Many of the men my age were off to war and the mothers of the Lazar’s friends called to set me up with their daughters. I had many movie dates. Neither they or me wanted to go whole hog but after one or two nights we were intimate. There were too many for three months. Was it because of a shortage of men or because I was going to be a nice Jewish doctor in America?
The next six weeks I chose to work in the E.R. instead of doing cardiology. Tel Ashomer was the military hospital. One weekend I got a flight on a small military plane to Eilat on the Red Sea. I could see Jordan, Saudi Arabia and Egypt from one spot along the beach. Just west on the coast was Aqqaba of Lawrence fame.
My best friend and guide on some of my day trips was Brach (Brak to me), who was a technician in the Eye Department. He toured me around Israel by car.

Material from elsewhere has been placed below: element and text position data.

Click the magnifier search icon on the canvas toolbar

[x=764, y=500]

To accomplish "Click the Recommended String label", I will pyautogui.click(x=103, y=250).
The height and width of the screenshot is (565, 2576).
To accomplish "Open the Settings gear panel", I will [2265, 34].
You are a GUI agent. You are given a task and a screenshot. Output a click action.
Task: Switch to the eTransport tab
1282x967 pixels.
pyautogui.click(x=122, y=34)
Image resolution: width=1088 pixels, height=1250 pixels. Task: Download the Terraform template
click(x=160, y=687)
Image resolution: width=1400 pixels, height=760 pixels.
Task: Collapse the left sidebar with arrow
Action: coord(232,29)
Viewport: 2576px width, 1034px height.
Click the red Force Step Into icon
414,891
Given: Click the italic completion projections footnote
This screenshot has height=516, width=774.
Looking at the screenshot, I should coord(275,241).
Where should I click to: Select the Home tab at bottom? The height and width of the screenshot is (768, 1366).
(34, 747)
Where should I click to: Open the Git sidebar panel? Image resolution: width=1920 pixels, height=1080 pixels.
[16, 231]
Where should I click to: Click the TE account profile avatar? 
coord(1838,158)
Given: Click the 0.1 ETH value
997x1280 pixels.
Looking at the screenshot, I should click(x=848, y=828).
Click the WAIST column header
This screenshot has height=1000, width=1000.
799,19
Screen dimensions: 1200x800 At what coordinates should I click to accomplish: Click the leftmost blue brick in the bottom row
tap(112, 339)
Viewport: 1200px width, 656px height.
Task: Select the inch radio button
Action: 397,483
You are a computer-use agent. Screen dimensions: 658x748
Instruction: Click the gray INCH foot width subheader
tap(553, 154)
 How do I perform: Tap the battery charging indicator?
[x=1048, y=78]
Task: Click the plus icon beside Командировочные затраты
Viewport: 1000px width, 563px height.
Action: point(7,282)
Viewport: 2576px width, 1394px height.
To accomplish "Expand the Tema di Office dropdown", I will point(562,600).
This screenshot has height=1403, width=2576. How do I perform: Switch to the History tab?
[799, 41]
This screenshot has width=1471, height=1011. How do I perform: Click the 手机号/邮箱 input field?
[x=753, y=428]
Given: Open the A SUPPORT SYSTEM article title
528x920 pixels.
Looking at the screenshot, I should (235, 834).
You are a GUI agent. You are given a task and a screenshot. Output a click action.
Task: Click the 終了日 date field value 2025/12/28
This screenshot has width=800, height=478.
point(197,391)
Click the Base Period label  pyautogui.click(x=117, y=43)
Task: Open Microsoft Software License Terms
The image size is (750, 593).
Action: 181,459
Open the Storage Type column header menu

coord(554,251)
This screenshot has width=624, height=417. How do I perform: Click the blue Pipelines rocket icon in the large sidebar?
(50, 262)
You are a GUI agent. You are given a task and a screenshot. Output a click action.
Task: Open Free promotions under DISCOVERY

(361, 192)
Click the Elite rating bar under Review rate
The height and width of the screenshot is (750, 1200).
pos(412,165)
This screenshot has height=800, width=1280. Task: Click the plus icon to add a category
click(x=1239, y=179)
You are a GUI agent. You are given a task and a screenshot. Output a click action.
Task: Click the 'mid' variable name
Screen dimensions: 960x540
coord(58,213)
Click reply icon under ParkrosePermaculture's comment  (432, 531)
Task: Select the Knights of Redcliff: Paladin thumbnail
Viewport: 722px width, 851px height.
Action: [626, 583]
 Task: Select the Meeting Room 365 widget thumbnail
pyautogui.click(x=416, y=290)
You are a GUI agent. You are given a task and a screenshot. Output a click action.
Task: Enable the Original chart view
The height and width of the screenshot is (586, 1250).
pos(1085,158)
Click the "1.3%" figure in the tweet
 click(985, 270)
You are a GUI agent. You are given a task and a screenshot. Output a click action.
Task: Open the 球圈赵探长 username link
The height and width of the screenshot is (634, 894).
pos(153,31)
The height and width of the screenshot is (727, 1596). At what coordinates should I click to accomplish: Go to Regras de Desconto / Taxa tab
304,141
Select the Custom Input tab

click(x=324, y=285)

Shortly before I left for home, he was relaxing on a beach in Netanya, just north of Tel Aviv, when he was killed by a Syrian rocket launched from Lebanon by Hezbollah. The trip home was supposed to be non-stop from Tel Aviv to New York City. Instead it was three 747s over 24 hours. One malfunctioned over the Mediterranean. The replacement in London needed to be replaced. The third one over the Atlantic had to be diverted to Washington, D.C. because of a storm in N.Y.C.
None of us seemed bothered as the drinks were free over the Atlantic and the seat belt sign remained off. We were put up that night at the Sheraton. The next day I flew on to St. Louis. I saw Dr. McClure and did not want to label me bipolar but he put me on Tegretol, to which I immediately had a rash, and increasing doses of valium. It seemed the good time was over.